§ WORK INSTRUCTIONS:
Go through the records line by line from the top and repeat each one exactly, ending with the line that contains "You are a computer-use agent. Image resolution: width=743".

§ ENTRIES SHOWN:
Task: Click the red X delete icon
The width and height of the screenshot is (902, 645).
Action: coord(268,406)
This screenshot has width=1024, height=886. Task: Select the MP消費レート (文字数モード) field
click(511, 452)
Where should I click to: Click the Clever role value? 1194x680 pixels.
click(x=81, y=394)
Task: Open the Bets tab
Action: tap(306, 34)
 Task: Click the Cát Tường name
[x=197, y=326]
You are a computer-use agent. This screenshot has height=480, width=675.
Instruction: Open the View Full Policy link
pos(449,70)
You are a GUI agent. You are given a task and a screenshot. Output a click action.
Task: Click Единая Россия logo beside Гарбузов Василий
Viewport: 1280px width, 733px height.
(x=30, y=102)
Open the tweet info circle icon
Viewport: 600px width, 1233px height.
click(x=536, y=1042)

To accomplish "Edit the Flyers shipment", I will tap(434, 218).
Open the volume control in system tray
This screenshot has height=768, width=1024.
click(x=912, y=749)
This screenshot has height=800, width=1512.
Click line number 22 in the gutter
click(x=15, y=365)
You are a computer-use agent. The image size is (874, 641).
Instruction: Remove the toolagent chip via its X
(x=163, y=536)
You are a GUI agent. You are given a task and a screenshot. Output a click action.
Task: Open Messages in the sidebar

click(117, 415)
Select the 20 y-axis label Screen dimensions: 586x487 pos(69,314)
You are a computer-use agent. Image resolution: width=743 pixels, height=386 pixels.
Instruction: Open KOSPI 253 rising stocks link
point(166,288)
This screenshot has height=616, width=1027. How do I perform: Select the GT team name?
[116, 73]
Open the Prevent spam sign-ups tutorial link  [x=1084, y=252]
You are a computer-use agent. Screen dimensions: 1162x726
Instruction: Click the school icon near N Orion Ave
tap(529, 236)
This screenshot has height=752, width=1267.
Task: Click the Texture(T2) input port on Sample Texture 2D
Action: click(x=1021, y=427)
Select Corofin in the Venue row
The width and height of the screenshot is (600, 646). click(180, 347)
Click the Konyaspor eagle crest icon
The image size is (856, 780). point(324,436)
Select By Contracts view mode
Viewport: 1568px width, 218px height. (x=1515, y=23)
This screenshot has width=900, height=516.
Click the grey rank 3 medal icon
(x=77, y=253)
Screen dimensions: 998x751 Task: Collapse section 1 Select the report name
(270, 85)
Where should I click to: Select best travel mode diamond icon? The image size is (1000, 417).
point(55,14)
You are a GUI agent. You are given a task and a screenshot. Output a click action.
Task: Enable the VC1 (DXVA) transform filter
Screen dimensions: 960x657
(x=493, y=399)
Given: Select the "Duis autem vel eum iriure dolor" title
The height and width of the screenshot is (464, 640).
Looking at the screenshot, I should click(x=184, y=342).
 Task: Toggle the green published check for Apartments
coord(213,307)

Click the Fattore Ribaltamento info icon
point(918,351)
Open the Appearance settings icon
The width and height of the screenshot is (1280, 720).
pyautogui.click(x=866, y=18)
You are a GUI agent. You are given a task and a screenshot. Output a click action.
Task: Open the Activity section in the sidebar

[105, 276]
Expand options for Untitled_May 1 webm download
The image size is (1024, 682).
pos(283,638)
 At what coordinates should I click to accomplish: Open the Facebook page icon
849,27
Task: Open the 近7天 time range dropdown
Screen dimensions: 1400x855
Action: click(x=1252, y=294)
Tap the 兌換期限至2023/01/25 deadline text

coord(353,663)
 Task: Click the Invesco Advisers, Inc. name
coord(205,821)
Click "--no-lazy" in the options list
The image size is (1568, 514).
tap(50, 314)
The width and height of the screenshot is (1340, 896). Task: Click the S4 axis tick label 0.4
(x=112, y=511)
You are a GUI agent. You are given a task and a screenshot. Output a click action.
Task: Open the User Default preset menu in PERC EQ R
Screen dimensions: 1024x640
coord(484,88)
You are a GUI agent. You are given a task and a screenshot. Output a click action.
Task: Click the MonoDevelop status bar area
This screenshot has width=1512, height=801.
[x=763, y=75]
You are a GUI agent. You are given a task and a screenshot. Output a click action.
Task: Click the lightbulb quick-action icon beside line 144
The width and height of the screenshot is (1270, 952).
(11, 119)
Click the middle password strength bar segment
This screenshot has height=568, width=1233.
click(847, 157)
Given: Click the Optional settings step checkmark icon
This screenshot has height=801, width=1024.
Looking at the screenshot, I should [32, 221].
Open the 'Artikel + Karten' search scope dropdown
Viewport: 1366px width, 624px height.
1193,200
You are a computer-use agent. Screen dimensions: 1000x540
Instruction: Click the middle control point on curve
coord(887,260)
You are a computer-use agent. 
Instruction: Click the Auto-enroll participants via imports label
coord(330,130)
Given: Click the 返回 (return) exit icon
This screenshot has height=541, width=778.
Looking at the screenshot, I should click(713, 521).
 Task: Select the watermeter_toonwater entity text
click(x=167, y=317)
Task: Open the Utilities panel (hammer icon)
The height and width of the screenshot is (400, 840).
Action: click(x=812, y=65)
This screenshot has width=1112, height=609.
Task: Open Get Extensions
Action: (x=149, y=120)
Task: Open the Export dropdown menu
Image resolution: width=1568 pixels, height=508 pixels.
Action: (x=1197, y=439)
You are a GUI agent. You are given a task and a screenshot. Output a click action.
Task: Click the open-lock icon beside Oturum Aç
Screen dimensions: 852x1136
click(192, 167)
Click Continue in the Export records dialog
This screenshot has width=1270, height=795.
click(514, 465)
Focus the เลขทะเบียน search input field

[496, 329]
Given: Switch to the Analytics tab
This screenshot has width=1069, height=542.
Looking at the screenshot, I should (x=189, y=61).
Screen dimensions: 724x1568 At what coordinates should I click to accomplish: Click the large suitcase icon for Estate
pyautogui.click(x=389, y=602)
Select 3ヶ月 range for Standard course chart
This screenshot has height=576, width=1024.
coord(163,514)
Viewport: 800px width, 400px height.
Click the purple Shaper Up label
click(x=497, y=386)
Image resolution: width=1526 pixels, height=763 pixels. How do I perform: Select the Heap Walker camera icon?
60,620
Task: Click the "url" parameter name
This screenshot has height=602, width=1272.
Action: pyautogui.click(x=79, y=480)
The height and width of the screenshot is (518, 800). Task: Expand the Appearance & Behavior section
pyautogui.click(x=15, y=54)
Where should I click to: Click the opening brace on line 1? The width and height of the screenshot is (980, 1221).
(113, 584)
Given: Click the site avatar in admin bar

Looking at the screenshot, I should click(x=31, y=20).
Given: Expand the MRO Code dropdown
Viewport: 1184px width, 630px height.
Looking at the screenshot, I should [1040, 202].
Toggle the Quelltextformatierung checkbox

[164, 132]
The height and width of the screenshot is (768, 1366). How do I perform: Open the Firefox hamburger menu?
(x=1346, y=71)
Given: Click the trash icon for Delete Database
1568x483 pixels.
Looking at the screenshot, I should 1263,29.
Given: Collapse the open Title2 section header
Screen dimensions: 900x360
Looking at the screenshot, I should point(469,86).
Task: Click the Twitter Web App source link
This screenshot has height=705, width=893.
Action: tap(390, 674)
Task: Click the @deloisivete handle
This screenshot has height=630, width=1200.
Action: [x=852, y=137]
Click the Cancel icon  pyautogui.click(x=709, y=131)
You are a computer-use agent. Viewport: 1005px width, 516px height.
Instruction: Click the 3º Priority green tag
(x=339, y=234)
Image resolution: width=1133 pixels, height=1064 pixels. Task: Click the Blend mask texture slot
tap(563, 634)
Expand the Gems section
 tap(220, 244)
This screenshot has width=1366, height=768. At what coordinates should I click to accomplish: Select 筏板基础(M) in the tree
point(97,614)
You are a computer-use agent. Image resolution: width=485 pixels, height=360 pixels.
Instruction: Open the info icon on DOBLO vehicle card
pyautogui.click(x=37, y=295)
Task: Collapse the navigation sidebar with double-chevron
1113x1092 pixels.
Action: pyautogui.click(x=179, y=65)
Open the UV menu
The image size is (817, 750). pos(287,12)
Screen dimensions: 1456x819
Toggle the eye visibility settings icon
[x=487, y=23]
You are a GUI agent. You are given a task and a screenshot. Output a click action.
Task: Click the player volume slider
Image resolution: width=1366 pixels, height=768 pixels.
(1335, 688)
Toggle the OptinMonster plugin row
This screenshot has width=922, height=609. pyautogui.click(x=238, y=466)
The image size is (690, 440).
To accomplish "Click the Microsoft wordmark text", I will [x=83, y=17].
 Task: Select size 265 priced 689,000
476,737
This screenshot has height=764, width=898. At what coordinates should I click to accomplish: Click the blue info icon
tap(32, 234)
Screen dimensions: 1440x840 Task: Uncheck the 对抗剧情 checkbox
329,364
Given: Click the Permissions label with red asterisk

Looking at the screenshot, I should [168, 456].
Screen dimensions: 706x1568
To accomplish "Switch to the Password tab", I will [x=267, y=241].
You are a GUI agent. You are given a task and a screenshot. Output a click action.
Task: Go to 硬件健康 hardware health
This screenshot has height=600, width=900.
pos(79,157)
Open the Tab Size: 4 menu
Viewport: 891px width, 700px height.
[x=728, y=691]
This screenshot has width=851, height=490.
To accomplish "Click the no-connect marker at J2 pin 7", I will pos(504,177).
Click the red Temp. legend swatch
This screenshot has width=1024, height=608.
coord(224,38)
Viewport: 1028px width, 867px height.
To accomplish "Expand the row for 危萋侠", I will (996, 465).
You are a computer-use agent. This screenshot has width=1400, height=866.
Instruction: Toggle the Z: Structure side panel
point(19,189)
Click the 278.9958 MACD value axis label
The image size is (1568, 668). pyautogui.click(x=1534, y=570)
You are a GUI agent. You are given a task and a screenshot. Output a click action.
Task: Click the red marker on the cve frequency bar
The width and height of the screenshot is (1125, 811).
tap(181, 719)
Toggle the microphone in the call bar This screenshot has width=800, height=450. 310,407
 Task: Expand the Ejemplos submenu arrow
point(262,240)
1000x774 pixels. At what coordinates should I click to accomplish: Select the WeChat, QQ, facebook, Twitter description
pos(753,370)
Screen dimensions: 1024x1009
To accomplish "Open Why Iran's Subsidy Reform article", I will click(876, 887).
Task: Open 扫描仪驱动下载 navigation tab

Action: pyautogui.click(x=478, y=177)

§ FINISHED EXERCISE:
Task: Click the red X delete icon
The width and height of the screenshot is (902, 645).
Action: coord(268,406)
This screenshot has width=1024, height=886. Task: Select the MP消費レート (文字数モード) field
click(511, 452)
Where should I click to: Click the Clever role value? 1194x680 pixels.
click(x=81, y=394)
Task: Open the Bets tab
Action: tap(306, 34)
 Task: Click the Cát Tường name
[x=197, y=326]
You are a computer-use agent. This screenshot has height=480, width=675.
Instruction: Open the View Full Policy link
pos(449,70)
You are a GUI agent. You are given a task and a screenshot. Output a click action.
Task: Click Единая Россия logo beside Гарбузов Василий
Viewport: 1280px width, 733px height.
(x=30, y=102)
Open the tweet info circle icon
Viewport: 600px width, 1233px height.
click(x=536, y=1042)

To accomplish "Edit the Flyers shipment", I will tap(434, 218).
Open the volume control in system tray
This screenshot has height=768, width=1024.
click(x=912, y=749)
This screenshot has height=800, width=1512.
Click line number 22 in the gutter
click(x=15, y=365)
You are a computer-use agent. The image size is (874, 641).
Instruction: Remove the toolagent chip via its X
(x=163, y=536)
You are a GUI agent. You are given a task and a screenshot. Output a click action.
Task: Open Messages in the sidebar

click(117, 415)
Select the 20 y-axis label Screen dimensions: 586x487 pos(69,314)
You are a computer-use agent. Image resolution: width=743 pixels, height=386 pixels.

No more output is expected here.